Cheers for all the other comments - hopefully see you on the next one.


----------



## MadOnVaux! (Jun 2, 2008)

Amazing finished work Charlie, top notch as ever


----------



## Napalm100 (Feb 3, 2011)

Amazing work as always okcharlie.

Out of interest where do you normally pick your cars up from? Car auctions, garage trade-ins or just general classified ads?

Cheers


----------



## okcharlie (Jun 29, 2010)

Napalm100 said:


> Amazing work as always okcharlie.
> 
> Out of interest where do you normally pick your cars up from? Car auctions, garage trade-ins or just general classified ads?
> 
> Cheers


Hi thanks for the comment. Never bother with Car Auctions to be honest unless the vehicle is fairly new. Most I get are Part Exchanges from a network of people I have built up over the last 25 years or a Part Exchange I have taken.

##############################

Written exercise 1 →
Answer these questions about the forum thread:
(a) What date appears beside the post by MadOnVaux!?
(b) Which three places does Napalm100 suggest as possible sources for okcharlie's cars?
(c) Over how many years has okcharlie built up a network of people?
The records that come next are unrelated to the forum thread.

[Word and element pointing entries]
##############################

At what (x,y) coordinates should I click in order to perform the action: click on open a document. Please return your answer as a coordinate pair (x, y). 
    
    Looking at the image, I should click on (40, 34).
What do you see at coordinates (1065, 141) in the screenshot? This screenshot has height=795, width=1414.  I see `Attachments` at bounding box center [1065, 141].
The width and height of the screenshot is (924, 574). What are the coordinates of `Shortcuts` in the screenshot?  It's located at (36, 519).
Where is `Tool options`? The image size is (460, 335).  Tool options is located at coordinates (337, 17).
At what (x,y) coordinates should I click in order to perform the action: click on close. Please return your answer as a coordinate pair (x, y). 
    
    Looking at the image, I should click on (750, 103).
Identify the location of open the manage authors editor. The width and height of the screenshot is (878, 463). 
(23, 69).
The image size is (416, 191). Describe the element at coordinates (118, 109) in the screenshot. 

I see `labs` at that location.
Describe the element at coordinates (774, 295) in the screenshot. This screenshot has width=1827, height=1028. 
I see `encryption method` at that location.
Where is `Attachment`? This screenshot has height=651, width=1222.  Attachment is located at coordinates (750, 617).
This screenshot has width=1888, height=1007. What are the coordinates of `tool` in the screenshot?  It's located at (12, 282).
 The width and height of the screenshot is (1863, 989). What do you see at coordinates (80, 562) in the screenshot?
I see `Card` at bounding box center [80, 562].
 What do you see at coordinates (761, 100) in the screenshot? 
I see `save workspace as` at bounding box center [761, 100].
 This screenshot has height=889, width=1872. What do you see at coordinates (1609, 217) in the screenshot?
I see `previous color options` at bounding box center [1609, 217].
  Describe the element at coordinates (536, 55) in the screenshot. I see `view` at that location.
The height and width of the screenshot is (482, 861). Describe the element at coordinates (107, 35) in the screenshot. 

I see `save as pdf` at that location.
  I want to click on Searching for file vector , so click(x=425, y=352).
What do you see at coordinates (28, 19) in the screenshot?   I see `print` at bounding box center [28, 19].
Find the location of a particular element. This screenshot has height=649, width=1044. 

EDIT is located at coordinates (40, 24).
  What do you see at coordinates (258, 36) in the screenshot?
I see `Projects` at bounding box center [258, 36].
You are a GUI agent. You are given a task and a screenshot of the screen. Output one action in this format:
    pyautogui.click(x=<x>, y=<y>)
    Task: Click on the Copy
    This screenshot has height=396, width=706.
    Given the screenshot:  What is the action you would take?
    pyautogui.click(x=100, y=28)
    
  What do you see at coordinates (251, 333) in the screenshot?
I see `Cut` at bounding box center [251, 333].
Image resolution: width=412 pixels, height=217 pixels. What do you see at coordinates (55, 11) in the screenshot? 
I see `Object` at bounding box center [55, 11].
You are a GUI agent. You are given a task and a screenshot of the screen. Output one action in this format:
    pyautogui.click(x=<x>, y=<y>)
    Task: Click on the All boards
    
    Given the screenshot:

##############################

Written exercise 2 → Which lines of the records start at the line containing "I want to click" and stop after the line containing "center [258, 36]."? Return them unchanged, including both of those lines.

Complete response 1 →
(a) Jun 2, 2008
(b) Car auctions, garage trade-ins, or general classified ads
(c) 25 years

Complete response 2 →
  I want to click on Searching for file vector , so click(x=425, y=352).
What do you see at coordinates (28, 19) in the screenshot?   I see `print` at bounding box center [28, 19].
Find the location of a particular element. This screenshot has height=649, width=1044. 

EDIT is located at coordinates (40, 24).
  What do you see at coordinates (258, 36) in the screenshot?
I see `Projects` at bounding box center [258, 36].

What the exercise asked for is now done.